Transaction charges- From the year 2011, the market regulator SEBI has allowed fund houses/AMCs to collect the nominal charges from the investors, if their investment is above Rs. 10,000. This one-time charge is Rs. 150 for new investors, however for existing investors it Rs. 100. For the investment below Rs. 10,000 there is no investment charge. In the case of SIP through which investment is going to be more than Rs. 10,000 then the charge of Rs. 100 is payable in four installments.
Recurring charges- These charges include all the operational charges like marketing/selling expenses, Audit charges, Registrar fees, Trustee fees and Custodian fees. These expenses are adjusted accordingly with net asset value.
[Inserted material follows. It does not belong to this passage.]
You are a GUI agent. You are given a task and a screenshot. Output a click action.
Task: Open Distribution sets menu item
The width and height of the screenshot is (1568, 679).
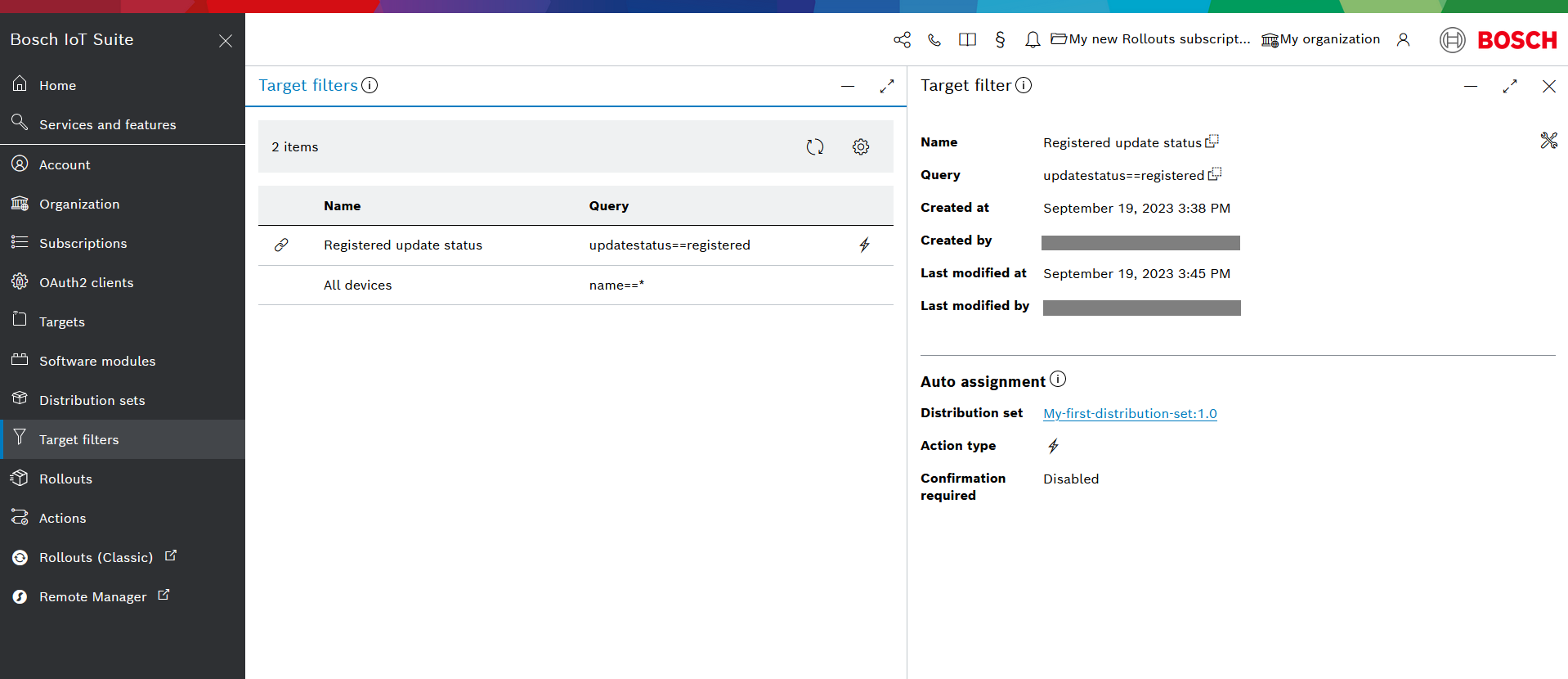tap(92, 401)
Also other indirect charges like if an AMC proposes new fund offering then it will incur certain charges, the indirect charges can be 6 per cent of the total net asset and can be adjusted over a period of 5 years.
Taxes
Tax Deducted at Source (TDS)- This is the tax collected by Government of India on returns from the investment. Usually its 10 per cent of returns earned and there would no tax for dividend distribution or repurchase proceed for Indian investors.
Security Transaction Tax (STT)- This tax is levied on the funds which are dealing in equities or equity related instruments. It is collected for buying and selling of securities through stock exchanges.
Dividend Distribution Tax (DDT)- Dividend distributed by equity funds is not taxable, but the dividend distributed by debt funds attract dividend distribution tax.
Capital gain tax- If the investment which is supposed to be for long-term, but cashed in the short-term period are taxed by government under the capital gain tax. For equity, if the holding is more than a year then it is tax-free. While, for debt funds, if the holding is more than three years, the Long term capital gain tax(LTCG) will be 20 per cent over the returns with an indexation benefit.